Kodnos
/
Software Engineering

PostgreSQL Performance Tips That Helped Me in Real Projects

Years of PostgreSQL experience distilled into the tips that actually matter in production. EXPLAIN ANALYZE, indexing strategies, N+1 fixes, connection pooling, full-text search, and the 80/20 rule of database performance.

A
admin
Mar 25, 2026 15 min read 30 views
PostgreSQL Performance Tips That Helped Me in Real Projects

I have been using PostgreSQL for years now, and I keep learning things the hard way — usually at 2 AM when a production query that used to take 50 milliseconds suddenly takes 30 seconds. Every performance lesson I know came from a real situation, and I want to share the ones that made the biggest difference.

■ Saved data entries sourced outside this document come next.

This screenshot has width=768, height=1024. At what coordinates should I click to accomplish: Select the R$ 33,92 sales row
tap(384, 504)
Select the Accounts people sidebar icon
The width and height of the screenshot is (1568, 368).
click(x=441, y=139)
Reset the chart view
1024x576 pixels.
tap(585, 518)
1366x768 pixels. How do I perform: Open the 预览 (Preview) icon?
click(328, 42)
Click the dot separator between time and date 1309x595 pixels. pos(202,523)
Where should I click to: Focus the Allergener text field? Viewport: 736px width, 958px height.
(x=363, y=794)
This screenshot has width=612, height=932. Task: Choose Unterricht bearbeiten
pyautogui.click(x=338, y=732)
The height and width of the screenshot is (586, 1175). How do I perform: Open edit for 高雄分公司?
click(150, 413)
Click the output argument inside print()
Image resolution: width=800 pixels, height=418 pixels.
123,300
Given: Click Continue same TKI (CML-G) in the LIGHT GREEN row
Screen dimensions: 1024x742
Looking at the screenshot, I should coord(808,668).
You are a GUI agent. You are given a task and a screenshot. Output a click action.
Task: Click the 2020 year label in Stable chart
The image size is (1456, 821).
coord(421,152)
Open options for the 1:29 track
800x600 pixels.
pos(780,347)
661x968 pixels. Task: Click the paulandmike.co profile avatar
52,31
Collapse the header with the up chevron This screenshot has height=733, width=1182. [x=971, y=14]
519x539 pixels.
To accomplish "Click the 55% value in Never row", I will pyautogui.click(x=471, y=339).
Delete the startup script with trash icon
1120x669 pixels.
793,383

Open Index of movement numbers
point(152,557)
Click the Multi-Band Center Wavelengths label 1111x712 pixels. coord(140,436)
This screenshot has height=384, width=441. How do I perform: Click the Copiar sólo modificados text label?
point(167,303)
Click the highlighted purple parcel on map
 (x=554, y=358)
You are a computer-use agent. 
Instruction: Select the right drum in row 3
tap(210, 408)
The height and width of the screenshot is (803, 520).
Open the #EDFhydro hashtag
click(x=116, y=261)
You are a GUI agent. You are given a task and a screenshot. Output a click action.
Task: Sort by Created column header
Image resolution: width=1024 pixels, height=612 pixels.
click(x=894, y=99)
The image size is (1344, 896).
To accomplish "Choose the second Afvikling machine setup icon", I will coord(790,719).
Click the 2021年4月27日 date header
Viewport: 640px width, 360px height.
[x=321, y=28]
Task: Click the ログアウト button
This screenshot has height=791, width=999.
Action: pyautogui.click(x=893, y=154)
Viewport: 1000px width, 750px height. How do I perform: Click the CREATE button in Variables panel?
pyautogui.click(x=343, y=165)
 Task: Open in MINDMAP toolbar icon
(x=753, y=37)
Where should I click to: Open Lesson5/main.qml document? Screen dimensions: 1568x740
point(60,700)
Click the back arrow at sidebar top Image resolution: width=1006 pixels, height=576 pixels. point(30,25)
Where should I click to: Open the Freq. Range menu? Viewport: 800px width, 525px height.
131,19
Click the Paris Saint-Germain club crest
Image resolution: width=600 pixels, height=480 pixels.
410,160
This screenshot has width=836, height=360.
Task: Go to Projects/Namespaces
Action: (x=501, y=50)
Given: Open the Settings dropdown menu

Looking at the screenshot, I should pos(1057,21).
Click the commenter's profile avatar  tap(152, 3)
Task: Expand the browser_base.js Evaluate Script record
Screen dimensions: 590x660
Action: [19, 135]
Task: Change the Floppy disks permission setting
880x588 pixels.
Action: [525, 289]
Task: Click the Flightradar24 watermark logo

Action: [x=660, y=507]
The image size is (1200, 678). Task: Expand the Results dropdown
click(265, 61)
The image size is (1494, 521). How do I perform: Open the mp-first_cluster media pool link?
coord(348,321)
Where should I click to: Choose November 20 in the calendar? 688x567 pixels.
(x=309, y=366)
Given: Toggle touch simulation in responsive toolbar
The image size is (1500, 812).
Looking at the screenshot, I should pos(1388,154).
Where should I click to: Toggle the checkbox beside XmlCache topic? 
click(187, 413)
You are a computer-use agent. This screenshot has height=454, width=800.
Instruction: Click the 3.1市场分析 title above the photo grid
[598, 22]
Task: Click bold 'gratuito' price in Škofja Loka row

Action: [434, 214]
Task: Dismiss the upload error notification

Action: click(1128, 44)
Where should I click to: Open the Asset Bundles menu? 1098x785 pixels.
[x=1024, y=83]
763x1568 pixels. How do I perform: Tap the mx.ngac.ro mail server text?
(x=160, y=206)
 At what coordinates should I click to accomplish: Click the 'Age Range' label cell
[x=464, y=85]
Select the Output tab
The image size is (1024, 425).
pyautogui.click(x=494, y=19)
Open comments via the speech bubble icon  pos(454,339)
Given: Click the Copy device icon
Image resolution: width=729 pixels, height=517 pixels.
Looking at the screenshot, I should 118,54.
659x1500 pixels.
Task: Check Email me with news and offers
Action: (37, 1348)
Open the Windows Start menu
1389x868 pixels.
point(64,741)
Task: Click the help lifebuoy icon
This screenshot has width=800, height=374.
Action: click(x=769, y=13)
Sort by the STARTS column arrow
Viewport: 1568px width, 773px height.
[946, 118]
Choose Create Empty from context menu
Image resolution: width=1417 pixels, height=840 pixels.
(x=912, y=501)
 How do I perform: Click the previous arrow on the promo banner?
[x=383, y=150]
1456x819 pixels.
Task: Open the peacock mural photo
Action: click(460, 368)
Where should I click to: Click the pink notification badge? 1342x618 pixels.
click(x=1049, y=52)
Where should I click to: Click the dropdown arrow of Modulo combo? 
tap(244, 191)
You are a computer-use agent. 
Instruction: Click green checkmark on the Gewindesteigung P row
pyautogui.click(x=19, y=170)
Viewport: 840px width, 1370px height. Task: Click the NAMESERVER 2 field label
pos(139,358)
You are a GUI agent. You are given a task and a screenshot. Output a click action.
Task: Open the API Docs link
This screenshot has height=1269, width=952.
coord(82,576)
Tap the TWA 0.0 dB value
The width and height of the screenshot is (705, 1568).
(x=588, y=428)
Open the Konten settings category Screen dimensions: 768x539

These are not theoretical tips from a textbook. These are things that actually saved me in production.

1. EXPLAIN ANALYZE Is Your Best Friend

Before optimizing anything, you need to know what is actually happening. Never guess. Measure.

SQL
EXPLAIN ANALYZE 
SELECT p.id, p.title, p.slug, p.excerpt, p.created_at
FROM posts p
WHERE p.category_id = 3 AND p.published = true
ORDER BY p.created_at DESC 
LIMIT 20;

The output tells you everything: which indexes PostgreSQL chose (or chose not) to use, how many rows it estimated vs actually scanned, the time spent on each operation, and whether it did a sequential scan (reading every row) or an index scan (jumping to the right rows).

Key things to look for:

  • Seq Scan on a large table — usually means a missing index
  • Rows estimated vs actual — large differences mean outdated statistics
  • Nested Loop with high row counts — possible N+1 or missing join index
  • Sort with high cost — might need an index that includes the sort column
  • I run EXPLAIN ANALYZE on every query that takes more than 100ms. Make it a habit.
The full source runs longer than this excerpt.